Participer à la grande Histoire, même sans éclats, est un acte de bravoure. Chacun faisant à sa mesure, même à sa mesure d’enfants. Si beaucoup se sont contentés de faire face, nombreux ont agi de la sorte dans l’anonymat le plus complet. Marc Bressant (né en 1938) nous le relate à travers ces souvenirs d’enfance. On y trouve une grand-mère qui écoute radio-Londres, un curé qui recueille juifs et résistants, une femme maréchal-ferrant surprise en pleine nuit à peindre des slogans anti-Allemands sur les murs. Etc. Avec « La cabane de l’Anglais », l’auteur (ancien diplomate qui a dirigé TV5 Monde) nous montre combien faire acte de résistance, par n’importe quel moyen, permet de continuer de tenir et d’espérer en la liberté recouvrée. Si la cabane n’a jamais été découverte par les Allemands et si aucun aviateur anglais ne se fait abattre dans les environs, une épreuve les attend néanmoins. Une épreuve qui fera d’eux des adultes avant l’heure. Des adultes au cœur pur et vaillant. Inspiré de faits réels, ce roman nous prend par la main, chaude et rassurante, et nous entraîne dans l’univers d’une enfance bousculée par les répercussions de la guerre, ferments de tristesse et douleur, mais aussi d’émancipation et de maturité.

Nathalie Gendreau

Éditions Herodios, 14 octobre 2021, 218 pages, à 19 euros.

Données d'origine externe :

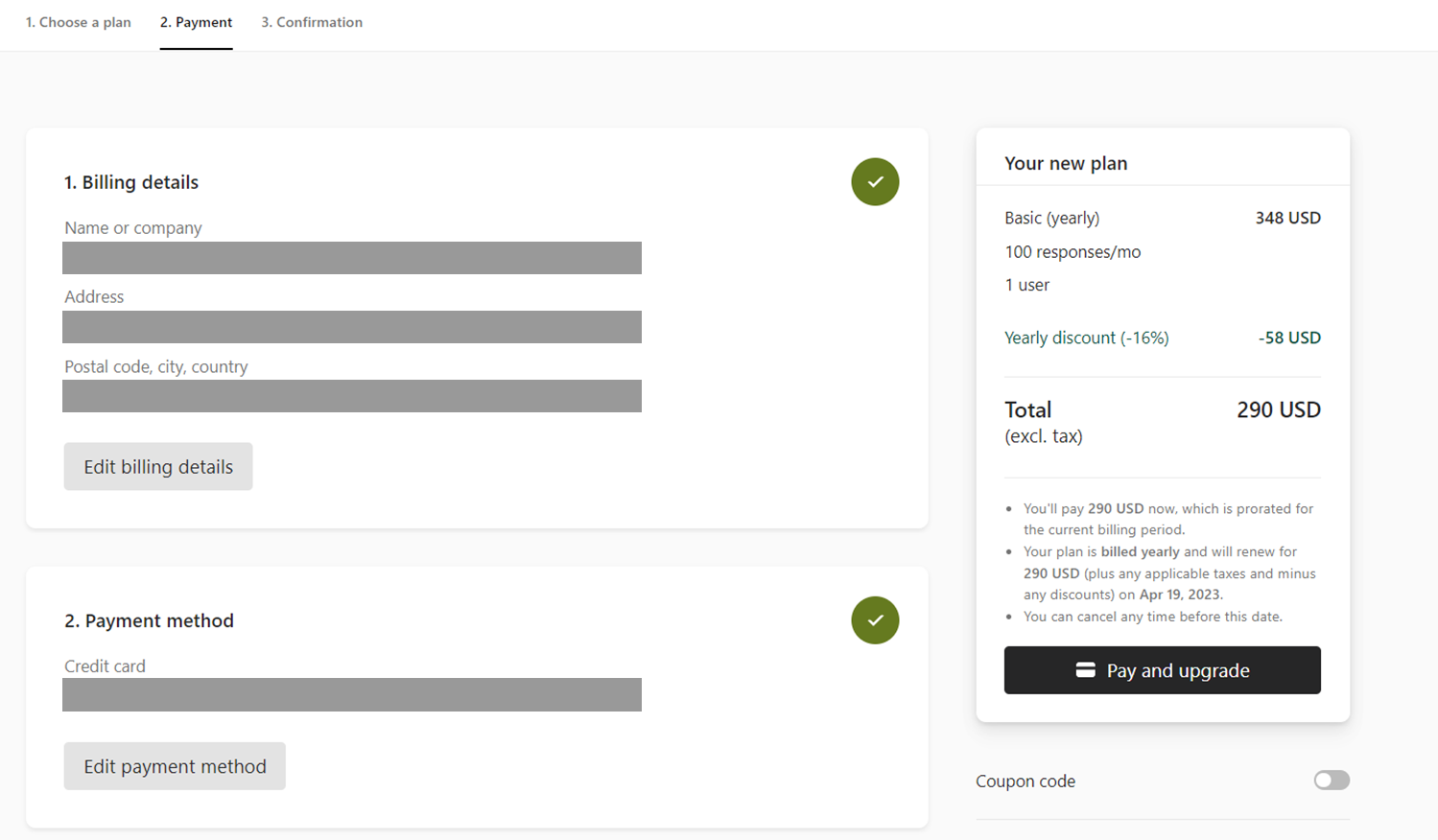Enable the Coupon code toggle
This screenshot has width=1438, height=840.
coord(1332,781)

1 réflexion au sujet de « “La cabane de l’Anglais”, Marc Bressant (éd. Herodios) »

  1. Merci Nathalie Gendreau de nous offrir cette bouffée d’air pur et vivifiant qui accompagne souvent les souvenirs d’enfance. Car, malgré l’environnement sinistre de la 2ème guerre mondiale, l’auteur Marc Bressant nous décrit la naissance d’un des plus beaux sentiments qui soient : l’héroïsme !
    A travers les choix de Nathalie Gendreau (choix que je découvrirai plus tard en lecture ou en vision)
    j’ai l’habitude de chercher une correspondance avec notre actualité.

    Rien de comparable aujourd’hui avec l’horreur nazi et les persécutions des juifs. Et pourtant, la crise sanitaire et l’installation d’une « pensée dominante » (c’est tout dire) sont en train d’installer un réel malaise dans une partie de la population qui se considère (à tort ou à raison) comme victime de décisions liberticides et de discrimination en raison de leurs pensées.

    Réfugions nous vite dans un environnement sûr, celui d’un livre qui nous conte une des merveilles de la Vie : l’éveil d’une enfance qui regarde vers son avenir.